Try it: Transcribe exactly each line of the entries, from the opening line to the line with "You are a computer-use agent. Image", with both of those lines included.

Records for this exercise:

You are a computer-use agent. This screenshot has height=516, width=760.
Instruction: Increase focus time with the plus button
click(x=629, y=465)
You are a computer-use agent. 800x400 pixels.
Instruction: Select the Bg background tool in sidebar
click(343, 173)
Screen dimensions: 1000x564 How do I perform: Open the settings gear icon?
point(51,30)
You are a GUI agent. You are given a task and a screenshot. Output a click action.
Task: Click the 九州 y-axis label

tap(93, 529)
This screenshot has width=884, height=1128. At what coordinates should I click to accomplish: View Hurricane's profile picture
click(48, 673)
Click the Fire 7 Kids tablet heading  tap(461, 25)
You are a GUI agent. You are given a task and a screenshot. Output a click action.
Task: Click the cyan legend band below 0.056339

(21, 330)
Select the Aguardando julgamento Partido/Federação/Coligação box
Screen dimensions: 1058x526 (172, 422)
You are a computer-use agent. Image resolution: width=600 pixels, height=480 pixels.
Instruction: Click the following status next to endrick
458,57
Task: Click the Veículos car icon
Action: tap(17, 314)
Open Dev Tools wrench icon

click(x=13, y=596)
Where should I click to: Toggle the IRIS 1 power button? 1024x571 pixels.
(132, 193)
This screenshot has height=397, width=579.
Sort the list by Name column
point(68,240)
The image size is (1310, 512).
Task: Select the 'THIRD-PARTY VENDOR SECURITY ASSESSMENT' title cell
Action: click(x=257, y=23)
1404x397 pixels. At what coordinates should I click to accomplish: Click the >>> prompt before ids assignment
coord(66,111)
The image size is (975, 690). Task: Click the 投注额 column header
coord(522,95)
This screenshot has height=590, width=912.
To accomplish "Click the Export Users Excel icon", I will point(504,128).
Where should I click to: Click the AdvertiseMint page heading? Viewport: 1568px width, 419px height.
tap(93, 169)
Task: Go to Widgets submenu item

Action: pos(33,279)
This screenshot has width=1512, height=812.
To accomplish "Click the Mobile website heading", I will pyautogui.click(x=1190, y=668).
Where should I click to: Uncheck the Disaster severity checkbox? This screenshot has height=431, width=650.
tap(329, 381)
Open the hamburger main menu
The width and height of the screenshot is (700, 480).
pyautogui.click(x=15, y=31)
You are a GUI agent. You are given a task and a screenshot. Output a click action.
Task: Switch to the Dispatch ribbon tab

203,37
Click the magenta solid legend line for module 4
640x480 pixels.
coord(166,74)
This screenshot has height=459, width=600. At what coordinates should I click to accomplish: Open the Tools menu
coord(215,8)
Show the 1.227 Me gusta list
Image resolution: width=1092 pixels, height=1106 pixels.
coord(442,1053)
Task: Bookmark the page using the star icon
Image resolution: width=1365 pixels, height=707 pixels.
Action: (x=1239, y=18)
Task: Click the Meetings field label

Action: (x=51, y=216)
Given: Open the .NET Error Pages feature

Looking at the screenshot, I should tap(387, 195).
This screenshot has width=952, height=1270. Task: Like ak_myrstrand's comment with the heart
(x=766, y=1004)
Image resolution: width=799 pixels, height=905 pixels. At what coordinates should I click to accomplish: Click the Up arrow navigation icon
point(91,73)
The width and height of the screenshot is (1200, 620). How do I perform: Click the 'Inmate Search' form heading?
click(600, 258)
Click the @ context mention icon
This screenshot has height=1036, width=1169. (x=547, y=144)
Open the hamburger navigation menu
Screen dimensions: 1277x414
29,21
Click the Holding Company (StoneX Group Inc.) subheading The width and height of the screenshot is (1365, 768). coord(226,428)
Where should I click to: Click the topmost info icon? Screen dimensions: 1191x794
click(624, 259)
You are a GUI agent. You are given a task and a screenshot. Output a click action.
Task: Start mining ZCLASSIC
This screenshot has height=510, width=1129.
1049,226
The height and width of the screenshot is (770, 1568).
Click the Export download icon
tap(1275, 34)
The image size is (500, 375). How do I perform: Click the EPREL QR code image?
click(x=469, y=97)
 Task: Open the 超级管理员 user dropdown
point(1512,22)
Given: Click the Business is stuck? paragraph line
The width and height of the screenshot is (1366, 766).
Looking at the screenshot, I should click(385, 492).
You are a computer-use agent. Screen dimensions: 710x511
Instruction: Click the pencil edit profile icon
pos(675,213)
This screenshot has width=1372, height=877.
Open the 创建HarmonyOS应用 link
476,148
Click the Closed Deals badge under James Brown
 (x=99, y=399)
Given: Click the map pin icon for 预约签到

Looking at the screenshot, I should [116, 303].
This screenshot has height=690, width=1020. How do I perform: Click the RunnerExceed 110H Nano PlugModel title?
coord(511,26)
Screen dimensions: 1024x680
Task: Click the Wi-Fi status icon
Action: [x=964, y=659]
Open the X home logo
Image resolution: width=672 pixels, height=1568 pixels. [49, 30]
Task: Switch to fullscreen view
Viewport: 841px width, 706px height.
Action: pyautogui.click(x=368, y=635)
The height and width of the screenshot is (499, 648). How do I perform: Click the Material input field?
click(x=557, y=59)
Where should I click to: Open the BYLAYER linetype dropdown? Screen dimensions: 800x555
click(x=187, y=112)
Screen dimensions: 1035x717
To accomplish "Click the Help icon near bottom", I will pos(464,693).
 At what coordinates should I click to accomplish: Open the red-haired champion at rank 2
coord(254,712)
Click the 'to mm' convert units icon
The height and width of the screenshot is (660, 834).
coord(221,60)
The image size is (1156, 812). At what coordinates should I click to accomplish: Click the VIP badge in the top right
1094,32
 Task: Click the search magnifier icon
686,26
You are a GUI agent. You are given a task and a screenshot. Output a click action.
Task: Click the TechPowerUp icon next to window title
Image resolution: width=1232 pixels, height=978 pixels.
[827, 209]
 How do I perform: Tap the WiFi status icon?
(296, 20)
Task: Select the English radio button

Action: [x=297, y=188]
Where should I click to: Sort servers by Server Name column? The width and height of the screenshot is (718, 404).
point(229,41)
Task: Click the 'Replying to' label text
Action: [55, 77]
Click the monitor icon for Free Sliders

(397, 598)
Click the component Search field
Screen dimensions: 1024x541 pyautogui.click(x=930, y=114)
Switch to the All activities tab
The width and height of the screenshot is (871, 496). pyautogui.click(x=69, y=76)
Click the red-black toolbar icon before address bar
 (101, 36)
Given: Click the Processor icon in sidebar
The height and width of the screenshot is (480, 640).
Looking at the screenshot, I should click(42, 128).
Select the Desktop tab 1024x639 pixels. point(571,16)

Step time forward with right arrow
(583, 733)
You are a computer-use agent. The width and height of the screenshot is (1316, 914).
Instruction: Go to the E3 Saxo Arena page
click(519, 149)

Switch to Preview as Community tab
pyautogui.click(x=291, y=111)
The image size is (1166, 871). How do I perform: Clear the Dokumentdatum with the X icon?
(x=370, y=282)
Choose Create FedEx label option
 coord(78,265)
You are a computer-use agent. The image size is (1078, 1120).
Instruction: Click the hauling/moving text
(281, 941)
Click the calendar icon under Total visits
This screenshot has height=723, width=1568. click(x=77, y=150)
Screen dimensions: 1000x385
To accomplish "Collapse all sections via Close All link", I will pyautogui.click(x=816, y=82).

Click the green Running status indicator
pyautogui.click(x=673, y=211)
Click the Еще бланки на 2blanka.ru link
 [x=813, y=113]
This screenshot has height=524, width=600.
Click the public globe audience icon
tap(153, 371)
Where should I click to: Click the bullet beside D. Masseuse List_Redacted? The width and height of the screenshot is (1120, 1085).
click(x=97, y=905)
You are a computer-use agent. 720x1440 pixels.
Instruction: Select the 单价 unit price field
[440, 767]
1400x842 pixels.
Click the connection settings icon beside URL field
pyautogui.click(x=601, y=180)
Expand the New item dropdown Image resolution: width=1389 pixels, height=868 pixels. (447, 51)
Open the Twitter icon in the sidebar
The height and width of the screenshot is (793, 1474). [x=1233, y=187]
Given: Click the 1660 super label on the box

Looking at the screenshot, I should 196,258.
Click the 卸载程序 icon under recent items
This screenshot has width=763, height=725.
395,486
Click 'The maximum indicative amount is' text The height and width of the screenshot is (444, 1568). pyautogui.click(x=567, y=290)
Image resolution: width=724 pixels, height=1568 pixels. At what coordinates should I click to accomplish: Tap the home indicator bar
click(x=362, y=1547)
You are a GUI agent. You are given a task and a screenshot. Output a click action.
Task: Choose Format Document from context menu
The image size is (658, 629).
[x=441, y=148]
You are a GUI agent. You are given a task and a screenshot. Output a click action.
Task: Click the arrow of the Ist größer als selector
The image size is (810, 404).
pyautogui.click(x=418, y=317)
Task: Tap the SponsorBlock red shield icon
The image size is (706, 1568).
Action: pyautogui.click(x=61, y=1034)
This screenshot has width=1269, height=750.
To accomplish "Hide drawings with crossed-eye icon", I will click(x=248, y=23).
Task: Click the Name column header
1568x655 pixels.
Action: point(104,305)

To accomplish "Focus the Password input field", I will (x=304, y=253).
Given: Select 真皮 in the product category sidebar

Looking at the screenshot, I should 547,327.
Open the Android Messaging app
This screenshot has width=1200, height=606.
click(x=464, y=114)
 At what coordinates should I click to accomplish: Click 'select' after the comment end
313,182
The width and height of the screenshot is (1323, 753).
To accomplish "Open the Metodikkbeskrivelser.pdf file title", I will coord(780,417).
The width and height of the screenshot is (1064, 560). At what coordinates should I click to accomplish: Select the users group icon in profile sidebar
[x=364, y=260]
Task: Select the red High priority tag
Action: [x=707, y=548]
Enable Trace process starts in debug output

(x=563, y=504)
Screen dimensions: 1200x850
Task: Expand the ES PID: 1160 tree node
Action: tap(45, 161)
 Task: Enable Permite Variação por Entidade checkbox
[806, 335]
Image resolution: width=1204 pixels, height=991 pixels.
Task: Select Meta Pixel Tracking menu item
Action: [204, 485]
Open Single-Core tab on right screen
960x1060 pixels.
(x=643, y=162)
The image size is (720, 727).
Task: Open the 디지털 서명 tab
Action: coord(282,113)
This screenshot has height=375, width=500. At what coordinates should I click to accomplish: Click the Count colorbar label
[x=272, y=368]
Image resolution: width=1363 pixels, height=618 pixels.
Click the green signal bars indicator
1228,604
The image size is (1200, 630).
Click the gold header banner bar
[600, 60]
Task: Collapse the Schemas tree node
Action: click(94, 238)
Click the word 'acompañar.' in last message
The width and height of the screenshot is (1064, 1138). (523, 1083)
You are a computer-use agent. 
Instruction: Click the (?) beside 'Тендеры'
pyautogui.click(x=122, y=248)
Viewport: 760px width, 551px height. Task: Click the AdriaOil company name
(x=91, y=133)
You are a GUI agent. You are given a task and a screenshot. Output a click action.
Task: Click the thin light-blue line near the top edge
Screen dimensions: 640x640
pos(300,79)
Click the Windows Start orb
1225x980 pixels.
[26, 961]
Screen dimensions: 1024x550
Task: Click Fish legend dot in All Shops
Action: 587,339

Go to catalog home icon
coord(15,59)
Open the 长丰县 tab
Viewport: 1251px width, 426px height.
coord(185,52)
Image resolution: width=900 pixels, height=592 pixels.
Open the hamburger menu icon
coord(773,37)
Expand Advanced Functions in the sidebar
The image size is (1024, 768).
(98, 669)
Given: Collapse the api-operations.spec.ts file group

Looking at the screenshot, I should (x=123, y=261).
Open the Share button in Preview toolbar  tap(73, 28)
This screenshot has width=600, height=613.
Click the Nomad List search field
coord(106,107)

Solution:
You are a computer-use agent. This screenshot has height=516, width=760.
Instruction: Increase focus time with the plus button
click(x=629, y=465)
You are a computer-use agent. 800x400 pixels.
Instruction: Select the Bg background tool in sidebar
click(343, 173)
Screen dimensions: 1000x564 How do I perform: Open the settings gear icon?
point(51,30)
You are a GUI agent. You are given a task and a screenshot. Output a click action.
Task: Click the 九州 y-axis label

tap(93, 529)
This screenshot has width=884, height=1128. At what coordinates should I click to accomplish: View Hurricane's profile picture
click(48, 673)
Click the Fire 7 Kids tablet heading  tap(461, 25)
You are a GUI agent. You are given a task and a screenshot. Output a click action.
Task: Click the cyan legend band below 0.056339

(21, 330)
Select the Aguardando julgamento Partido/Federação/Coligação box
Screen dimensions: 1058x526 (172, 422)
You are a computer-use agent. Image resolution: width=600 pixels, height=480 pixels.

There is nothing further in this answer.